> _PROBLEM STATEMENT_:
Gather all lines in the entries that include the word "will".

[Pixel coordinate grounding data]
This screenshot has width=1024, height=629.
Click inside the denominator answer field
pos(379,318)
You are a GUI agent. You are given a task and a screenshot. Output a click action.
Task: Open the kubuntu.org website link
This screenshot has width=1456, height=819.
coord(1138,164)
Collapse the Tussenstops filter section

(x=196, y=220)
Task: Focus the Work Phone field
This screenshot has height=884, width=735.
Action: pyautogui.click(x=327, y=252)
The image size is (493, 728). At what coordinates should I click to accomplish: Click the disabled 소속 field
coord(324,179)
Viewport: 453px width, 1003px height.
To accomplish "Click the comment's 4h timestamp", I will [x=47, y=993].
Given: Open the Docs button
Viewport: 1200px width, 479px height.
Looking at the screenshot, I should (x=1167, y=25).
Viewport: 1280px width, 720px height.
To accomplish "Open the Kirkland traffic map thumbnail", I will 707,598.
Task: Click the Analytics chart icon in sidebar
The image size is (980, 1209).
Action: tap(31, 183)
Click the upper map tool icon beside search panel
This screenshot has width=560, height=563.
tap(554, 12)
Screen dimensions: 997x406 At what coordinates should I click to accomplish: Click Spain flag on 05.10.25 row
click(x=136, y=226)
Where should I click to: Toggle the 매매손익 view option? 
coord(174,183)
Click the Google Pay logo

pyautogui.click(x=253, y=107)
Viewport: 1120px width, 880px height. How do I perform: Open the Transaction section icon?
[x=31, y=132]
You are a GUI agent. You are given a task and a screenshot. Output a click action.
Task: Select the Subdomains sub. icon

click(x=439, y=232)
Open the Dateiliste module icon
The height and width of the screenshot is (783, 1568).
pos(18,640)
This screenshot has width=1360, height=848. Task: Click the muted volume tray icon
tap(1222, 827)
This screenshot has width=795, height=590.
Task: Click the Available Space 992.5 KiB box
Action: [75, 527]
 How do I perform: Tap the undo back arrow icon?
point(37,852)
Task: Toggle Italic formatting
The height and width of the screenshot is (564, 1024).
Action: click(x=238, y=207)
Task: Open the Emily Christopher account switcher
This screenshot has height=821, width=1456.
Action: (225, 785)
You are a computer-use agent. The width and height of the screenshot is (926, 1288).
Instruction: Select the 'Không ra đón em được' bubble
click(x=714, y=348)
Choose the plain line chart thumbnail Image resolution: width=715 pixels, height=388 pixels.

> _YOUR RESPONSE_:
To accomplish "Click the comment's 4h timestamp", I will [x=47, y=993].
To accomplish "Open the Kirkland traffic map thumbnail", I will 707,598.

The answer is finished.